Reasoning with Models
- command-line reasoning
- Download model weights (e.g. MiniMind2):
git clone https://huggingface.co/jingyaogong/MiniMind2
- Running Reasoning:
python eval_model.py --load 1 --model_mode 2
- Parameter Description:
--load 1
In transformers format, the--model_mode 2
With MiniMind2.
- webchat
- Install Streamlit:
pip install streamlit
- Startup Interface:
cd scripts streamlit run web_demo.py
- Accessed in a browser
localhost:8501
You can have a conversation.
- API Services
- Start the server:
python serve_openai_api.py
- Test the interface:
curl http://localhost:8000/v1/chat/completions -H "Content-Type: application/json" -d '{"model": "MiniMind2", "messages": [{"role": "user", "content": "你好"}], "max_tokens": 512}'
Featured Function Operation
- Visual multimodality (MiniMind-V)
- Download the MiniMind-V model:
git clone https://huggingface.co/jingyaogong/MiniMind2-V
- Download the CLIP visualization model to
./model/vision_model
::
git clone https://huggingface.co/openai/clip-vit-base-patch16
- Running:
python eval_vlm.py --load 1
- Enter text and images and the model generates a description.
- Customized training
- Organize the data as
.jsonl
format into the./dataset
The - modifications
./model/LMConfig.py
parameters (e.g.d_model
mayben_layers
). - Train by following the steps above.
caveat
- When there is not enough video memory, adjust the
batch_size
or increaseaccumulation_steps
The - When the data set is large, process it in batches to avoid memory overflow.
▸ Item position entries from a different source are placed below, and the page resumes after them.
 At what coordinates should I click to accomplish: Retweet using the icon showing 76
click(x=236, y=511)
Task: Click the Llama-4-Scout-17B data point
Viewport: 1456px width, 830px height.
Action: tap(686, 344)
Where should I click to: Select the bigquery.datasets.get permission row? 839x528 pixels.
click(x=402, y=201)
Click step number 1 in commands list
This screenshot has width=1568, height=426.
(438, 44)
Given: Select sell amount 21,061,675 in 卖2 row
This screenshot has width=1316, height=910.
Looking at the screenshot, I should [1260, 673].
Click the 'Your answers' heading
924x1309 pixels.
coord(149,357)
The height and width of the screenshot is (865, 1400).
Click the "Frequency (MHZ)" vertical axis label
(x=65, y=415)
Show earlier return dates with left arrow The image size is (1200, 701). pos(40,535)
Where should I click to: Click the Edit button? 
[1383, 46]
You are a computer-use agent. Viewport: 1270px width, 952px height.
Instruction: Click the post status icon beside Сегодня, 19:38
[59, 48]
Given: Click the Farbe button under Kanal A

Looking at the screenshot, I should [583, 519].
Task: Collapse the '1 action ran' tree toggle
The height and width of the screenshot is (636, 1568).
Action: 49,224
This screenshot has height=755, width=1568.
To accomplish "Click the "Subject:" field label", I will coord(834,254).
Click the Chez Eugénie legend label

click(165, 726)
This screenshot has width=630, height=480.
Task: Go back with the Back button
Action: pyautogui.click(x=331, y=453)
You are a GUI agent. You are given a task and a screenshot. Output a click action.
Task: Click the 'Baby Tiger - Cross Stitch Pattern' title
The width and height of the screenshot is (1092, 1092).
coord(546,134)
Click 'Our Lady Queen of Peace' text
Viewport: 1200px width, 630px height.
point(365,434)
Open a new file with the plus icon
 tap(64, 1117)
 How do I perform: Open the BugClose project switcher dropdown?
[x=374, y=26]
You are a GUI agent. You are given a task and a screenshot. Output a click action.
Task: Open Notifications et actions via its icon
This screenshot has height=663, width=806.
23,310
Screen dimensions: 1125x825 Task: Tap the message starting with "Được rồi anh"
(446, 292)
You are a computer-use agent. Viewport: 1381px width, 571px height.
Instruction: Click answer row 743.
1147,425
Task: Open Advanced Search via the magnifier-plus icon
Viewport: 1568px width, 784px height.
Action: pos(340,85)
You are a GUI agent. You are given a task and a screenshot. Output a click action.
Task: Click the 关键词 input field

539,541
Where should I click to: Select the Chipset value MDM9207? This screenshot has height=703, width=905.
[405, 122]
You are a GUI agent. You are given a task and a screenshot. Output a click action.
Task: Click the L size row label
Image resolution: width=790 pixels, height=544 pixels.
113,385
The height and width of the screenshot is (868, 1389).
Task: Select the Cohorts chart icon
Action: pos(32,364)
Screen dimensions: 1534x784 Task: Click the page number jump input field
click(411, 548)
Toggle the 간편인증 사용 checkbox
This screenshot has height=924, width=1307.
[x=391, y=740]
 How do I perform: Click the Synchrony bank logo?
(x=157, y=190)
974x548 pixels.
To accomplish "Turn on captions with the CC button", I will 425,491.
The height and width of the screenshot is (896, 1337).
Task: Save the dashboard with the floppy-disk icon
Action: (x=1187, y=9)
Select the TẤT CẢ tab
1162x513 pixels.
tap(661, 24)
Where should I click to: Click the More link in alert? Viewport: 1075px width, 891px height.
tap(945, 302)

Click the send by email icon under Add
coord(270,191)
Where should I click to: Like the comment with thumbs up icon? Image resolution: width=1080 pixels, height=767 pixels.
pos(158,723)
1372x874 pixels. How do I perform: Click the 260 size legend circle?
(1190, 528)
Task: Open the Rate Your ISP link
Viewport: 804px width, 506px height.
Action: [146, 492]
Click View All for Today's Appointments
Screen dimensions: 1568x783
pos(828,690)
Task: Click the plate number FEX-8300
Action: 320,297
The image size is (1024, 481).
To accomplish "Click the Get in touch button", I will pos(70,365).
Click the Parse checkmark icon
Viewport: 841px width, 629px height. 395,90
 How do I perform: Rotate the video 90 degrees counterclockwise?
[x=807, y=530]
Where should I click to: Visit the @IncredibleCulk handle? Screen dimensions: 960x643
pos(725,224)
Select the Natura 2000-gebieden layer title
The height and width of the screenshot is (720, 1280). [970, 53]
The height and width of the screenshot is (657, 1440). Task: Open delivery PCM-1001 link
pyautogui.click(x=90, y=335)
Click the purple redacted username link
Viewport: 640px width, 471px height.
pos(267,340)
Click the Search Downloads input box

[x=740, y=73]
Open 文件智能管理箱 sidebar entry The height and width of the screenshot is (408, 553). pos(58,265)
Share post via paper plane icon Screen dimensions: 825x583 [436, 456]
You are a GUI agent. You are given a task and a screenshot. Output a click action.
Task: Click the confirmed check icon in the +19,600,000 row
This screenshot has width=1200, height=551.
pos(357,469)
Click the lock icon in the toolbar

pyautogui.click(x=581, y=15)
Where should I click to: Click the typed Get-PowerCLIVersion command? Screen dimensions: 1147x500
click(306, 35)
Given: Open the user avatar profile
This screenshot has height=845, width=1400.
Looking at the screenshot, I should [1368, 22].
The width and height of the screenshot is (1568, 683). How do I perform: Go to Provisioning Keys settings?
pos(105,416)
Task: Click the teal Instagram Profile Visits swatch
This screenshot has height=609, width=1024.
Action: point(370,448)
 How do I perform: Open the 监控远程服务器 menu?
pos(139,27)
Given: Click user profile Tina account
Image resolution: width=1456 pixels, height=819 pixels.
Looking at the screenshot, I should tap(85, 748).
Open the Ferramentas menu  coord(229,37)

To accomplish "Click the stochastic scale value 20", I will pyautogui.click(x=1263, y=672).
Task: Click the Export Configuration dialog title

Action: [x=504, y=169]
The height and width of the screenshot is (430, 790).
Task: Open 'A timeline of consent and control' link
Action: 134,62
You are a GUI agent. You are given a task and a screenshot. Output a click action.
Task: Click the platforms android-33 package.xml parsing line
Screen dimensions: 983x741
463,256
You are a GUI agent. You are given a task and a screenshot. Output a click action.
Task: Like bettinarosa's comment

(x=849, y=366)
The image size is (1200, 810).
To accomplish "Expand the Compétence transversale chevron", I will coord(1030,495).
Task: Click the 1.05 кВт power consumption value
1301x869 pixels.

- Ultra-long contexts support adjusting RoPE parameters up to 2048.
application scenario
- AI Learning
MiniMind provides a full set of code and data for beginners to study the large model training process. - Domain customization
Train models with private data, such as medical Q&A or customer service conversations. - Low-cost deployment
The 26M parametric model is suitable for embedded devices such as smart homes. - Teaching Demonstration
Teachers can use it to demonstrate AI training processes and students can practice.
QA
- How much hardware does MiniMind need?
A single NVIDIA 3090 graphics card is sufficient for training, and the CPU can run it but slowly. - Is 2 hours of training reliable?
Yes, based on the 3090 single card test, the 26M parametric model only takes about 2 hours to train from scratch. - Is it commercially available?
Yes, the project is licensed under the Apache 2.0 license, which allows free use and modification. - How to extend the context length?
Adjust RoPE parameters or fine-tune with longer data to support up to 2048.